Cigs or nothing. And he chose nothing. I couldn’t believe it.

Saddened, I went into the store. I thought all the while, there’s so much here I could give him, if only he had let me. That fresh loaf of bread and the jar of peanut butter -- that could feed him for a couple days. Look at that milk, all those juices calling from behind their polished walls of glass. Perhaps I should have brought him into the store with me. If he’d seen all the things he could choose from, surely he would have forgotten about the cigarettes in favor of some crackers or a sweet roll. Maybe I should buy him something anyway.


As much as it hurt my heart to do so, I resisted. I wasn’t going to force it on him. I wasn’t going to make him accept my gift. It was his decision.

As I walked out to my car, the man once again called out -- though this time, a little softly. A little hesitantly.


I was half-afraid to answer, not wanting to hear him ask for cigarettes once more. “Yes?”

He looked nervous, like he realized he might have blown his chance. “Uh, could I have something to eat?”

I nearly wept for joy. But I didn’t want to embarrass him so I just said: “What do you want?”


“Chips? That’s it?”

He self-consciously nodded.

Without another word, I headed back in the store.

I nearly danced my way through the tiny shopping aisles. I happily fretted over which of those turkey sandwiches they keep in the refrigerator he would like best. I carefully picked out the best of the ripe yellow bananas. And the biggest bag of chips.

I was so glad he changed his mind. All this he would have missed out on, and all he had to do was say, “Yes.” I know it wasn’t all that much, but as convenience stores go, it was the makings of a gourmet meal.

Without a word, I handed the filled brown paper bag to the man. He took it with a quiet, simple thank you, and immediately started eating the chips.

I sighed. Not wanting him to miss the really good part by filling up on the little things, I said, “Eat the sandwich.”

“Oh. Yeah.” He looked in the bag to see what else I had given him.

As I drove away, I wondered: How many times has God stood at the doorway of my life asking, “What do you want?”

And I picked cigarettes.

“Hey, Mister, can I have some change?”

“What do you want?”


“I’ll give you anything else -- love, friends, kindness, compassion.”

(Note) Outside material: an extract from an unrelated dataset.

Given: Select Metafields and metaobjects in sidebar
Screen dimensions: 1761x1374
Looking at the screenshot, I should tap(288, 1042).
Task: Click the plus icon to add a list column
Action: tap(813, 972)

Cigarettes. All I had to say was, “Sure. I’d love something. Any little thing would be fine.” But instead, no, I’ll just stand out here in the cold and dark and misery. I’ll wait here in my loneliness and despair.

Oh, the disappointment. The sadness that I had turned away so much. The disbelief. That, given the choice between everything and nothing, I would choose nothing.

I can’t even imagine what I must have missed out on, what care and concern, what love had been mine for the taking. How much more I would have received, if only I had said, “Yes”?

But if I have the courage, I, too, can call out. I, too, can change my mind, accept an offered gift. And if I do, I hope I realize what’s the good part -- not miss it because I’m all caught up in the little things.

I hope that I realize that a gift of love and peace, of friends and families, of laughter and tears is a gift far greater than I could have ever asked for or ever dreamed of. And I hope I remember to say a simple thank you.